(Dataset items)
= = = = = = =
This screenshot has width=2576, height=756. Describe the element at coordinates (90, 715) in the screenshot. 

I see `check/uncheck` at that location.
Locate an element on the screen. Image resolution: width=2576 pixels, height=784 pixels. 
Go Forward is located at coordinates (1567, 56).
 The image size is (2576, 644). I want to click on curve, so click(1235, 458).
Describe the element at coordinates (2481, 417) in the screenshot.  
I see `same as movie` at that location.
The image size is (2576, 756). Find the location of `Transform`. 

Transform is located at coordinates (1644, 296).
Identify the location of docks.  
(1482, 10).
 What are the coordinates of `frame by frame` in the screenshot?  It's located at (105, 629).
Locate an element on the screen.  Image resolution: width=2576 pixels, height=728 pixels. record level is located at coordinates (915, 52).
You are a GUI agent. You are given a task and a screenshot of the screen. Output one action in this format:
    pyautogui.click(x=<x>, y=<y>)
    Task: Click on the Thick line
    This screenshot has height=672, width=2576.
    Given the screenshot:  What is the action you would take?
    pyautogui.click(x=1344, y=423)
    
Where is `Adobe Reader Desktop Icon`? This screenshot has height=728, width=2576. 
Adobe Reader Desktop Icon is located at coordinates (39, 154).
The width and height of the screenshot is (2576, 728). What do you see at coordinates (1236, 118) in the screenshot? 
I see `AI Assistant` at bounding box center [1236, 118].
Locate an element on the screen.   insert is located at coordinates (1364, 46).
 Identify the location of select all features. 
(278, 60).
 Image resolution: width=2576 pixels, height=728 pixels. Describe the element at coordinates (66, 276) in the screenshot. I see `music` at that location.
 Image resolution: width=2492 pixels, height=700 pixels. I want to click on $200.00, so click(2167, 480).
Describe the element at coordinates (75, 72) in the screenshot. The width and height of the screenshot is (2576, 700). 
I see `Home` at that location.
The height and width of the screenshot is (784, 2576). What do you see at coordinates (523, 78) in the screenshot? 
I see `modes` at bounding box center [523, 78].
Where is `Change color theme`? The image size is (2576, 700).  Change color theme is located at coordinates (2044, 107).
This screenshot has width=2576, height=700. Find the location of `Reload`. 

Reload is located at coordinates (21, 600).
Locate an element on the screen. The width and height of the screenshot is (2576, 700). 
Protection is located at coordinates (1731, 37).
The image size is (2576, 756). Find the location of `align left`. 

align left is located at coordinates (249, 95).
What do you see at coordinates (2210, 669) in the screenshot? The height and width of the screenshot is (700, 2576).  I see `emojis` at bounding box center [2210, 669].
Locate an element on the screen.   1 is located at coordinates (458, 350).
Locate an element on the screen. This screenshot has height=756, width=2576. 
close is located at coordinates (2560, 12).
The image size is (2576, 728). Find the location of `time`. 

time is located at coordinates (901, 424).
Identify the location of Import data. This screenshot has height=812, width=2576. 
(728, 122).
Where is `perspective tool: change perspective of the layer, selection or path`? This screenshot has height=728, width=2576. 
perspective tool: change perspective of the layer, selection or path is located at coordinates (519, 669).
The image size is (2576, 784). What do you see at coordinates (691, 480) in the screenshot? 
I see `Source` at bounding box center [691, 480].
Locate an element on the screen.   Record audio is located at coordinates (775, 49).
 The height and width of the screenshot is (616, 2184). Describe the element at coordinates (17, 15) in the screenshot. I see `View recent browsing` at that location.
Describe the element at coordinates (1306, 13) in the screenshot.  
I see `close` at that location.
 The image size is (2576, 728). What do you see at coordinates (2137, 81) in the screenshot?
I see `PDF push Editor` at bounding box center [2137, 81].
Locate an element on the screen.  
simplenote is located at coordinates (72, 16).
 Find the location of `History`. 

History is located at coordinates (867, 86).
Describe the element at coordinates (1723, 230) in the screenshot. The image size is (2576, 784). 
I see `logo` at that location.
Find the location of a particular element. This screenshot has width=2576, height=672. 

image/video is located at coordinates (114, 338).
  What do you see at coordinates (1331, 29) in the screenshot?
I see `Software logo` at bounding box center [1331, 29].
= = = = = = =
▶ [Do this]:
Reproduce the listing word for word from its first line up to and including the line with "pyautogui.click(x=1344, y=423)".

▶ [Solution to the exercise]:
This screenshot has width=2576, height=756. Describe the element at coordinates (90, 715) in the screenshot. 

I see `check/uncheck` at that location.
Locate an element on the screen. Image resolution: width=2576 pixels, height=784 pixels. 
Go Forward is located at coordinates (1567, 56).
 The image size is (2576, 644). I want to click on curve, so click(1235, 458).
Describe the element at coordinates (2481, 417) in the screenshot.  
I see `same as movie` at that location.
The image size is (2576, 756). Find the location of `Transform`. 

Transform is located at coordinates (1644, 296).
Identify the location of docks.  
(1482, 10).
 What are the coordinates of `frame by frame` in the screenshot?  It's located at (105, 629).
Locate an element on the screen.  Image resolution: width=2576 pixels, height=728 pixels. record level is located at coordinates (915, 52).
You are a GUI agent. You are given a task and a screenshot of the screen. Output one action in this format:
    pyautogui.click(x=<x>, y=<y>)
    Task: Click on the Thick line
    This screenshot has height=672, width=2576.
    Given the screenshot:  What is the action you would take?
    pyautogui.click(x=1344, y=423)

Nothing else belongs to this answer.